Brandon was very excited about flexible start times - he figured if we started by eight we could be done with church by nine - but the only time we actually started by ten, our regular church time, was today when we had one more member join us. Somehow the urgency to get out of bed is diminished when you don't have anybody else to meet up with. But at least everyone has been bathed, combed, and dressed in church clothes for the service, even if it does happen on our own couches.
And so I would say over all, our first go at home-churching has been fairly successful, something that surprised me after our attempt at home primary this summer. Everyone sat without too much coercion, we actually held church, we got dressed, and it did feel like church, not everyone dressed up on the couches on a regular day.

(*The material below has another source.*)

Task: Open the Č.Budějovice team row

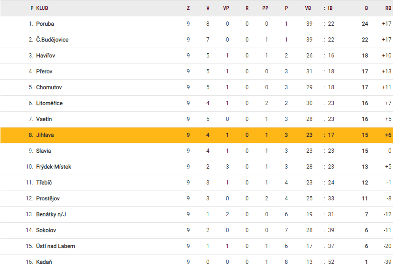Action: click(52, 40)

I suppose we Mormons are a little odd about church congregations. We had friends at a previous post who weren't able to find a congregation of their denomination, so they just attended an international church instead. We have friends here who would like to attend church but can't find a congregation that fits their need. If a Mormon can't find a congregation, however, they just form one wherever they are. We have a friend who spent two years on an unaccompanied tour in a city without any LDS presence, so he spent two years of Sundays singing songs to himself, opening the meeting by praying to himself, blessing the sacrament for himself, and then passing it to himself. Then he would read a conference talk to himself.

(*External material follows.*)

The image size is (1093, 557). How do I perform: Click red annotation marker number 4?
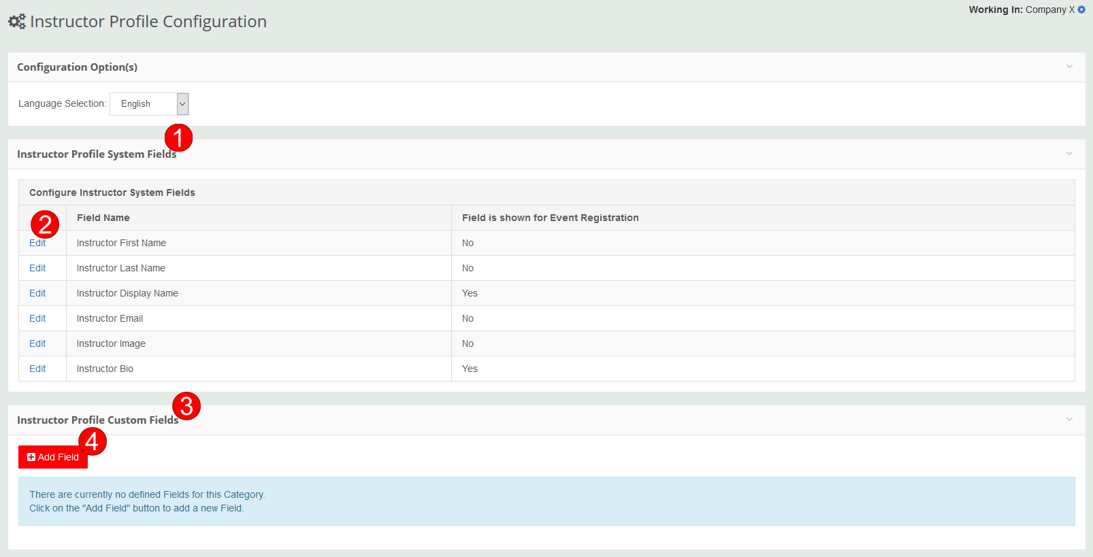pos(93,441)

So even though it's nice - really, really nice - to be able to attend a full-size functioning ward (can I tell you how excited I am about nursery in three weeks?) and have lessons prepared by someone else and whole congregations joining together in hymns sung to a well-played organ and friends to meet each week, it's nice to know that none of that is necessary to worship on Sunday. Because wherever we go in the world, we bring our church with us. And that's pretty nice.